Can I override the system classes used by R8
, like target JDK 11 with my plugin while building on Java 17?
If you set your Java toolchain then R8 will also use the same toolchain to discover system classes:
java {
toolchain {
languageVersion.set(JavaLanguageVersion.of(11))
}
}
If for some reason you want to override this explicitly:
gr8 {
val shadowedJar = create("gr8") {
proguardFile("rules.pro")
configuration("shade")
systemClassesToolchain {
languageVersion.set(JavaLanguageVersion.of(11))
}
}
}
Could I use the Gradle Worker API instead?

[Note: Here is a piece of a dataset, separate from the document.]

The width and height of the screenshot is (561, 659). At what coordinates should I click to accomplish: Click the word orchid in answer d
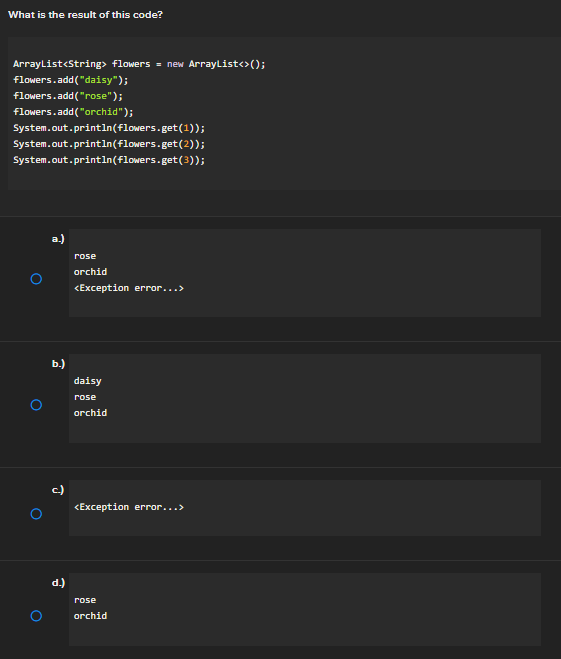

Yes, the Gradle Worker API ensures proper plugin isolation. It only works for task actions and requires some setup so shadowing/relocating is a more universal solution.
Are there any drawbacks?
Yes. Because every plugin now relocates its own version of kotlin-stdlib
, okio
and other dependendancies, it means more work for the Classloaders and more Metaspace being used. There's a risk that builds will use more memory although it hasn't been a big issue so far.
What does this bring compared to using R8 directly in a JavaExec
task?
Using R8 directly from a JavaExec
works as well. GR8 adds a few extra things like the ability to filter out some files in the dependencies. This is useful for an example to remove the dependencies rules that are otherwise automatically imported by R8.